» What you have to do
Reproduce the whole listing below line for line, with no changes.

» Source records
================
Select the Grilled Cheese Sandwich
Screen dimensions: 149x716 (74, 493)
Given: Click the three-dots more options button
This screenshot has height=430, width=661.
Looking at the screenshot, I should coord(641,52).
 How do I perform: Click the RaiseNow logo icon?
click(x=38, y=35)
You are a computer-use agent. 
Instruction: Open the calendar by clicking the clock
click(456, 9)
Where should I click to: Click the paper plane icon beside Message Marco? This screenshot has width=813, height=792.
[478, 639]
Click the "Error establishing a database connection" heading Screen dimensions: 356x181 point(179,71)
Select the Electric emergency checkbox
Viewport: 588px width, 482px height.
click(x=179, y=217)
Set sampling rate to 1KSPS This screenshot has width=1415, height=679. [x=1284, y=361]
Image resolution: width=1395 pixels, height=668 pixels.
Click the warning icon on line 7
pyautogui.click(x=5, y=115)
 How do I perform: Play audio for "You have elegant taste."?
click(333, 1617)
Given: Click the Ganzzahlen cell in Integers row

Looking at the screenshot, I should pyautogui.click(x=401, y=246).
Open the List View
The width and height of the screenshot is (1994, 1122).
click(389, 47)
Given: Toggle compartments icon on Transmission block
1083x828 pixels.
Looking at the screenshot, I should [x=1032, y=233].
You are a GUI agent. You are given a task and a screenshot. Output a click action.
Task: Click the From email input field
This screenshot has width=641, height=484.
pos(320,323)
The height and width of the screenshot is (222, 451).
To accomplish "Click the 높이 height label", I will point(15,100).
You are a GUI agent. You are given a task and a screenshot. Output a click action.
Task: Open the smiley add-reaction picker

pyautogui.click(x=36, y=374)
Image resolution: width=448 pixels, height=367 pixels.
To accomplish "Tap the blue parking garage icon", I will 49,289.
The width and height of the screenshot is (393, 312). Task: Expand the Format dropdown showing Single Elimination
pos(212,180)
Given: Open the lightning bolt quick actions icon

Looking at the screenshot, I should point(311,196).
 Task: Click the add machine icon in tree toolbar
================
» Reply to the task
Select the Grilled Cheese Sandwich
Screen dimensions: 149x716 (74, 493)
Given: Click the three-dots more options button
This screenshot has height=430, width=661.
Looking at the screenshot, I should coord(641,52).
 How do I perform: Click the RaiseNow logo icon?
click(x=38, y=35)
You are a computer-use agent. 
Instruction: Open the calendar by clicking the clock
click(456, 9)
Where should I click to: Click the paper plane icon beside Message Marco? This screenshot has width=813, height=792.
[478, 639]
Click the "Error establishing a database connection" heading Screen dimensions: 356x181 point(179,71)
Select the Electric emergency checkbox
Viewport: 588px width, 482px height.
click(x=179, y=217)
Set sampling rate to 1KSPS This screenshot has width=1415, height=679. [x=1284, y=361]
Image resolution: width=1395 pixels, height=668 pixels.
Click the warning icon on line 7
pyautogui.click(x=5, y=115)
 How do I perform: Play audio for "You have elegant taste."?
click(333, 1617)
Given: Click the Ganzzahlen cell in Integers row

Looking at the screenshot, I should pyautogui.click(x=401, y=246).
Open the List View
The width and height of the screenshot is (1994, 1122).
click(389, 47)
Given: Toggle compartments icon on Transmission block
1083x828 pixels.
Looking at the screenshot, I should [x=1032, y=233].
You are a GUI agent. You are given a task and a screenshot. Output a click action.
Task: Click the From email input field
This screenshot has width=641, height=484.
pos(320,323)
The height and width of the screenshot is (222, 451).
To accomplish "Click the 높이 height label", I will point(15,100).
You are a GUI agent. You are given a task and a screenshot. Output a click action.
Task: Open the smiley add-reaction picker

pyautogui.click(x=36, y=374)
Image resolution: width=448 pixels, height=367 pixels.
To accomplish "Tap the blue parking garage icon", I will 49,289.
The width and height of the screenshot is (393, 312). Task: Expand the Format dropdown showing Single Elimination
pos(212,180)
Given: Open the lightning bolt quick actions icon

Looking at the screenshot, I should point(311,196).
 Task: Click the add machine icon in tree toolbar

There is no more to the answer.